A 2016 speech marking his 25 years on the throne was widely praised as Harald voiced his support for refugees, religious tolerance, diversity and LGBT rights, saying Norwegians came from Afghanistan and Pakistan, believed “in God, in Allah, in the universe and in nothing”, and included “girls who love girls, boys who love boys and girls and boys who love each other”.
Harald has experienced several years of ill health, including an operation for bladder cancer in 2003, forcing Haakon to step in as regent, but has said he will not abdicate.
Belgium, in the notorious words of one Flemish nationalist politician, is “an accident of history” united only by its king, national football team and a few beers. Since Léopold I, an uncle of Queen Victoria, arrived in the recently created Belgian state in 1831, monarchy has played its part in holding together a country fractured along linguistic lines. The current monarch, Philippe, King of the Belgians, has more than a ceremonial role. After national elections it is the king who invites party leaders to the palace to begin the delicate process of constructing a Flemish-Francophone multiparty coalition.

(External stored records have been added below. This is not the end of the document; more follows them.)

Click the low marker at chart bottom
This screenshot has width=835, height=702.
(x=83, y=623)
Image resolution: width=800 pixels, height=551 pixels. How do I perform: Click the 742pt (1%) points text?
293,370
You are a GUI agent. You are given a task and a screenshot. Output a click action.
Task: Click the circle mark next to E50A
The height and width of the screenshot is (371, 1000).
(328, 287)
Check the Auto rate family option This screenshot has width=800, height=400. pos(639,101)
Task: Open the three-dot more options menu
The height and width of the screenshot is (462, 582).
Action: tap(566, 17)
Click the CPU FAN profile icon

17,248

Despite that role, enthusiasm is limited. A 2017 survey in Le Soir found that nearly two-thirds of Belgians thought the €35m cost of the monarchy was too high, while half wanted to end state payments to Prince Laurent, the king’s gaffe-prone brother. The family has not managed to avoid scandal. Albert II, who abdicated in 2013, was forced to admit paternity of the artist Delphine Boël, after years denying he had fathered a child during an extramarital affair.
Meanwhile Philippe, who succeeded Albert II, has been forced to wrestle with Belgium’s colonial past. In 2020 the king expressed his “deepest regrets” for the violence and brutality inflicted on Congo during Belgium’s colonial rule, but stopped short of an apology.

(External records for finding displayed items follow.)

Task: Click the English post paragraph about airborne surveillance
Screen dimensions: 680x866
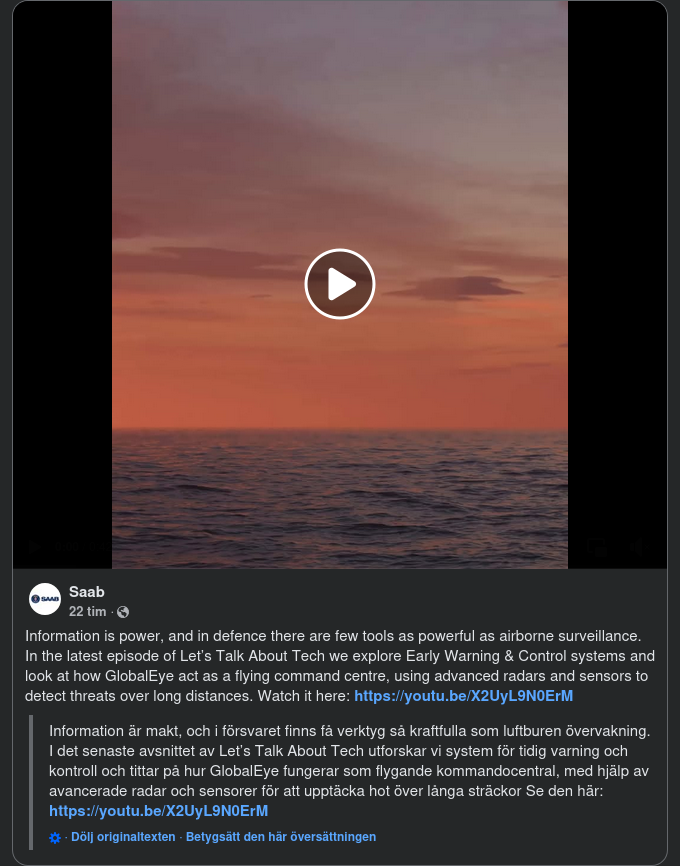Action: (x=340, y=666)
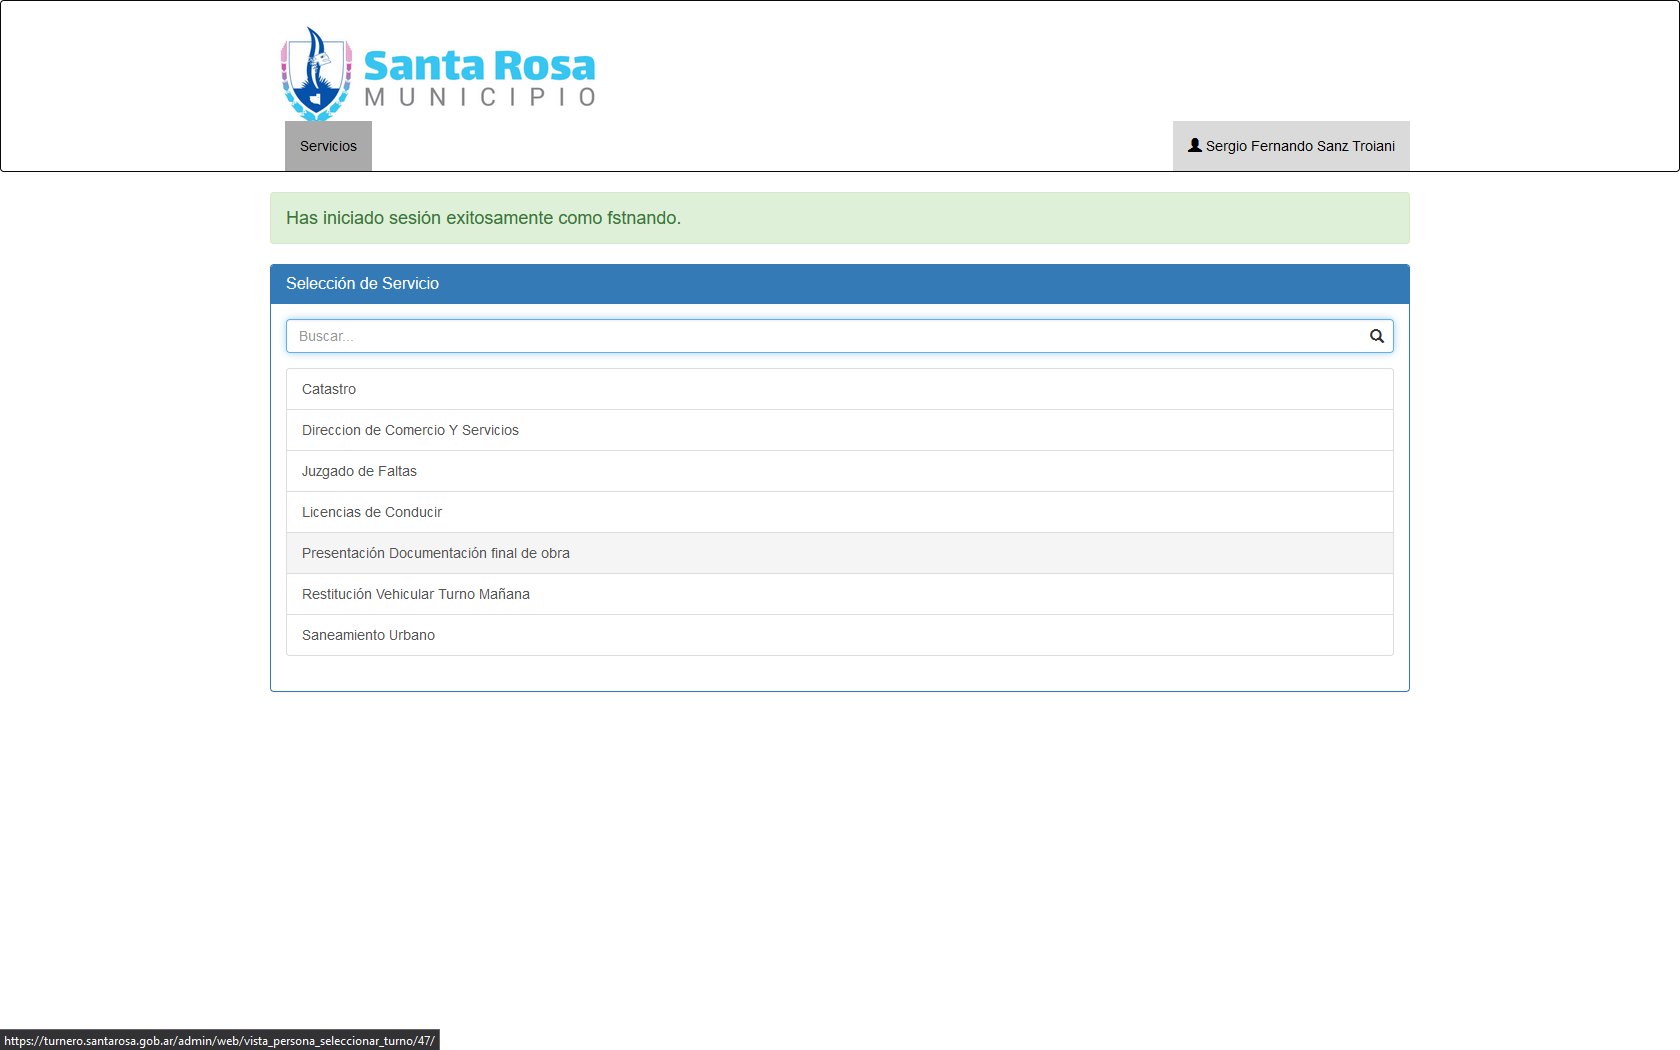Click the magnifying glass search icon

(1376, 336)
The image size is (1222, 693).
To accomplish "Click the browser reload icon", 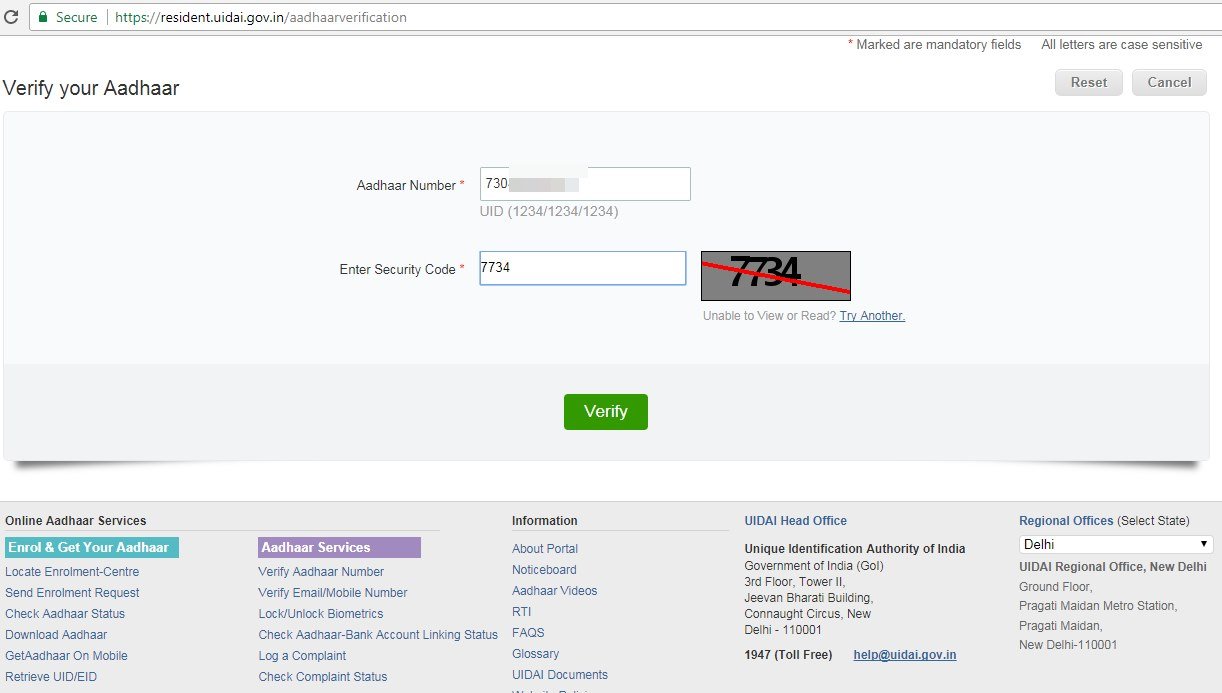I will pyautogui.click(x=12, y=17).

But royal watchers are looking ahead to Belgium’s first female monarch: Princess Elisabeth. Styled the Duchess of Brabant, Elisabeth, 20, is the eldest daughter of Philippe and Queen Mathilde and is studying history and politics at Oxford University.

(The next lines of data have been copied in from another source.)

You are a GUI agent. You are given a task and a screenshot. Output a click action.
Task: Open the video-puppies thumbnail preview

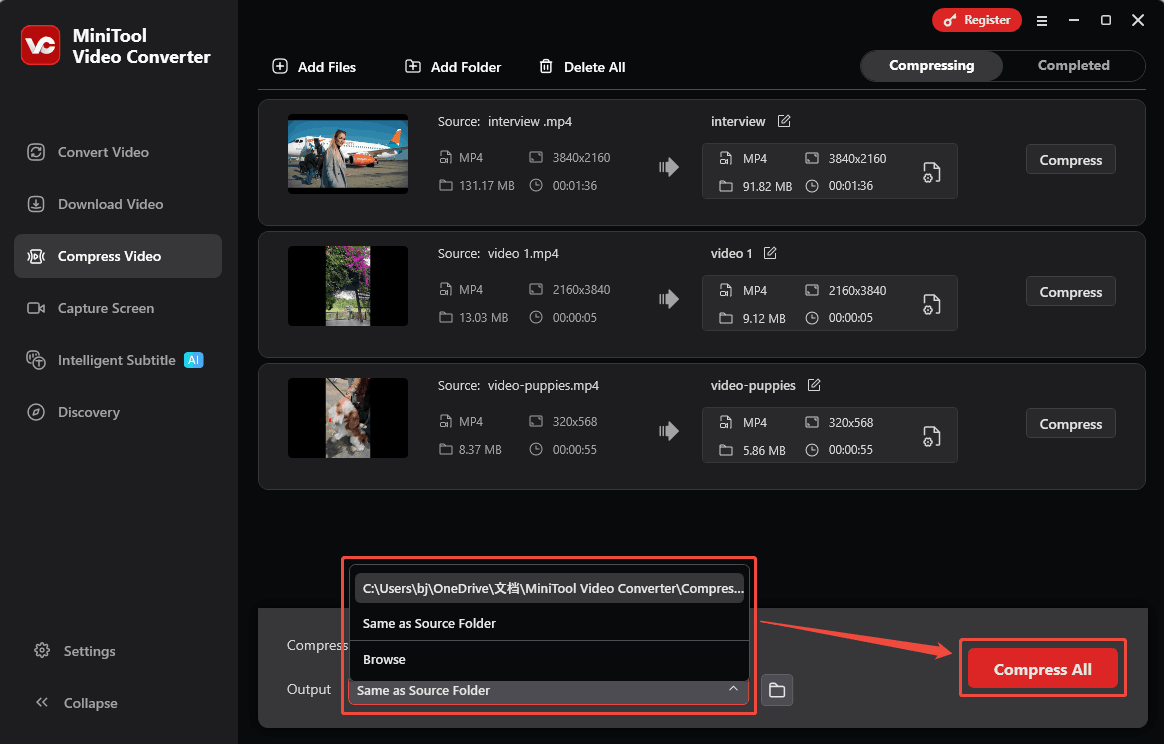(x=347, y=418)
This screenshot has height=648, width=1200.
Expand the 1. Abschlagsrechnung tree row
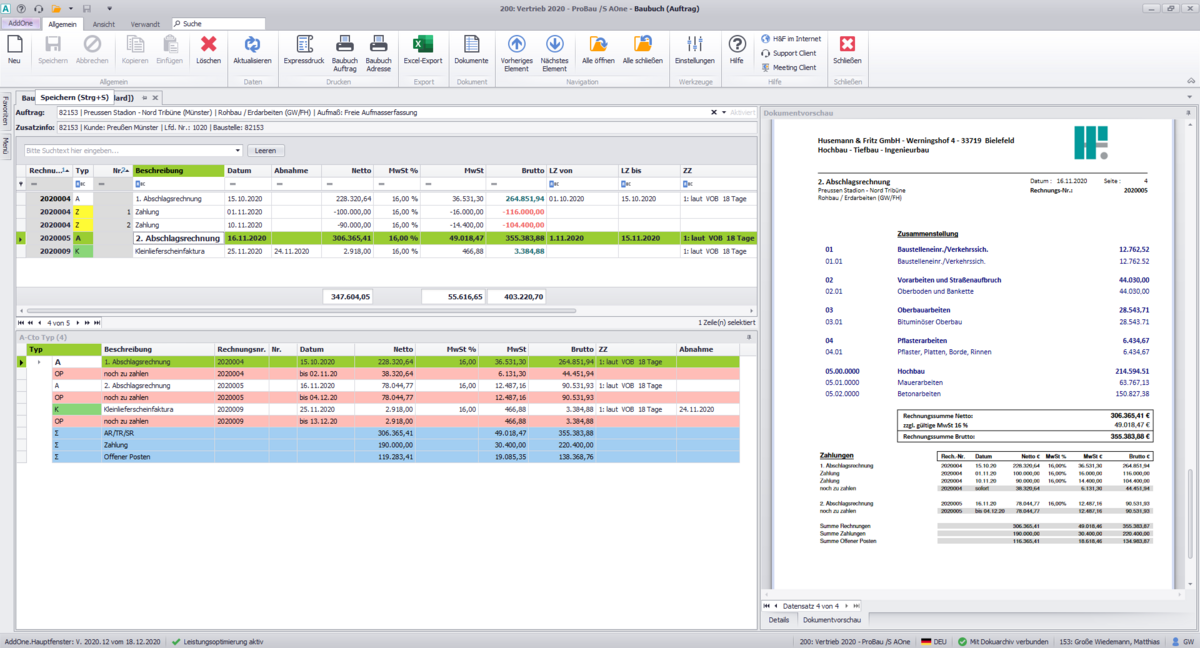pyautogui.click(x=40, y=362)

Monaco’s Grimaldi royal family, said to be the oldest dynasty in Europe, adds a dash of colour to the European royal rota and has been around in the microstate on the French Riviera since the 15th century, enjoying absolute rule until 1911 when Monaco became a constitutional monarchy. The principality of Monaco is home to fewer than 10,000 nationals but has almost three times as many rich residents within 2.1 sq km (0.81 sq miles) of territory often called the “rock”.
Sovereign Prince Albert II inherited the crown from his popular father, Prince Rainier (Monaco’s monarchs are princes not kings), who died in 2005 and whose main claim to fame was marrying the glamorous Hollywood star Grace Kelly who died in a car accident in 1982.
The antics of the house of Grimaldi – Albert, his wife, the former South African swimming Olympian Charlene Wittstock, and his sisters Caroline and Stephanie – are a source of fascination in republican France and fill the pages of glossy magazines such as Paris Match.
The royal family’s wealth is estimated at $1bn (£0.8bn), mostly in land, palaces, art, stamps and a collection of antique cars. In 2020, Monaco taxpayers were thought to be paying $1,386 per person for the royal family every year.